Today we live in a world where productivity and efficiency are the benchmarks of a life well lived. We have computers, faxes, smart phones, satellites, and GPSes to help us do more—and do it better and faster. How many of us have measured our self-worth by how much we have gotten done that day? Yet, is this good for our souls and for our relationships with one another? We may get a lot done, but at what cost?
Studies have shown that people are not happier living busier lives. In fact, depression, loneliness, and alienation are at all-time highs. It is essential that we reevaluate what’s most important and be intentional about slowing down and savoring life.
Let me suggest a couple of ways to do this:
Refuse to hurry. Hurrying through your day indicates that you are trying to get more done than may be wise. Your body feels it, and others notice it too. You get impatient with the slow driver or irritated with the long line at the grocery store because they’re slowing you down. When I remember to be intentional about not hurrying through my day, I not only find I enjoy more of what I’m doing—I always get done what’s most important.
Savor the moment you’re in. So many of us are so rushed that we fail to notice the obvious. We don’t stop to enjoy the field of sunflowers in front of us, the crimson and purple sky at sunset, or the hummingbird fluttering at our feeder. We’re too busy to stop and talk with a neighbor or breathe deeply and savor the preciousness of life. Each day, God brings beauty into our lives. But when we’re focused on doing more instead of enjoying what we do, we will miss it, and our lives will be impoverished because of it.

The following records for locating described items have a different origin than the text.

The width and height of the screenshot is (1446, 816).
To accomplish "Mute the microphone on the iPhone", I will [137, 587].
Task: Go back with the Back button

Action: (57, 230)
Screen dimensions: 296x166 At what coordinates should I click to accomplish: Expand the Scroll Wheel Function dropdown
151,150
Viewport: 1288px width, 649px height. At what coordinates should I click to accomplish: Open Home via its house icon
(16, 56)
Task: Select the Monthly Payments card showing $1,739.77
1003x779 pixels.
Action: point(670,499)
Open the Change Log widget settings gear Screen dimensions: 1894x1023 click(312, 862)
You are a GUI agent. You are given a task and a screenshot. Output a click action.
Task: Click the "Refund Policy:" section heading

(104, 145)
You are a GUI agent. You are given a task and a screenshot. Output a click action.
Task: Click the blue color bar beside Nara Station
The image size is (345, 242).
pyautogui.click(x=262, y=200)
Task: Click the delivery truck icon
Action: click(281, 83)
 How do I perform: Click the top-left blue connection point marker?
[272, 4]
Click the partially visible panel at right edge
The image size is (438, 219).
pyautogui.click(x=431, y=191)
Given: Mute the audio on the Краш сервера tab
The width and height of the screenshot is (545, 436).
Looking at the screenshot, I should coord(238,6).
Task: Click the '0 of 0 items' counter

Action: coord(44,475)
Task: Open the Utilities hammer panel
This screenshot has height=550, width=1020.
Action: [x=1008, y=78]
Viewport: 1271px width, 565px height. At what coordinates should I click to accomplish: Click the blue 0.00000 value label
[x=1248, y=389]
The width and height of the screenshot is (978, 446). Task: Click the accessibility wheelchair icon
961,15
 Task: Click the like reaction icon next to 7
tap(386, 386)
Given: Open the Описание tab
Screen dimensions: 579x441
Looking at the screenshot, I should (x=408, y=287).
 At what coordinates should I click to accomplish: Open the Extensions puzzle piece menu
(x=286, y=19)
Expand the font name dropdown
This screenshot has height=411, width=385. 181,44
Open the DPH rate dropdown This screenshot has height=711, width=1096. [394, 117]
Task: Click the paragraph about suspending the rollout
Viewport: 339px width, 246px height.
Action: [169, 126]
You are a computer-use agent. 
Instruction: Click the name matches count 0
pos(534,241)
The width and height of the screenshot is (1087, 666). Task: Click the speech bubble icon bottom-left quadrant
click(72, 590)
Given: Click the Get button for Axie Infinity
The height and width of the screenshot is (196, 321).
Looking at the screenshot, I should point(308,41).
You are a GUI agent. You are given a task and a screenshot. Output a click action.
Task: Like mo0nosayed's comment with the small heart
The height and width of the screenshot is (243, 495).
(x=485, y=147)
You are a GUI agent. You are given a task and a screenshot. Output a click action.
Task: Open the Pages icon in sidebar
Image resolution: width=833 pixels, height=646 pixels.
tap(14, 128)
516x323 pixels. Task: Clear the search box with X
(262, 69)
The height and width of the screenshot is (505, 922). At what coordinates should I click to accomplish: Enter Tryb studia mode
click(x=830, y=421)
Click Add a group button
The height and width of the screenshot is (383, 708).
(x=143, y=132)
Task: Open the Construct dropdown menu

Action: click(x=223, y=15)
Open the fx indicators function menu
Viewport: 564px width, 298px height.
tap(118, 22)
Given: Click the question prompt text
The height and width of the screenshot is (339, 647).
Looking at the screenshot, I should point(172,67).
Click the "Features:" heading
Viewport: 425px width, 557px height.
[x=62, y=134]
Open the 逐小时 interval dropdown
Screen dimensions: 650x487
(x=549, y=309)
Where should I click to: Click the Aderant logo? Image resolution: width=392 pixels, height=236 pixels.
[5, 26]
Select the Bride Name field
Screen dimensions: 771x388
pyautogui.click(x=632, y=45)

Practice stillness and silence. Our lives are full of so much noise that we must be intentional about creating pockets of quiet. I’d encourage you to drive silently—no radio, CDs, or phones. Carve out 20–30 minutes of silence in your morning for meditation. God tells us that our strength comes from quietness and rest, not from activity (Isaiah 30:15). Try it; you’ll be surprised how much more refreshed you feel.
For Your Reflection:
Do you ever feel guilty when you slow down? Thinking that you’re “wasting time”?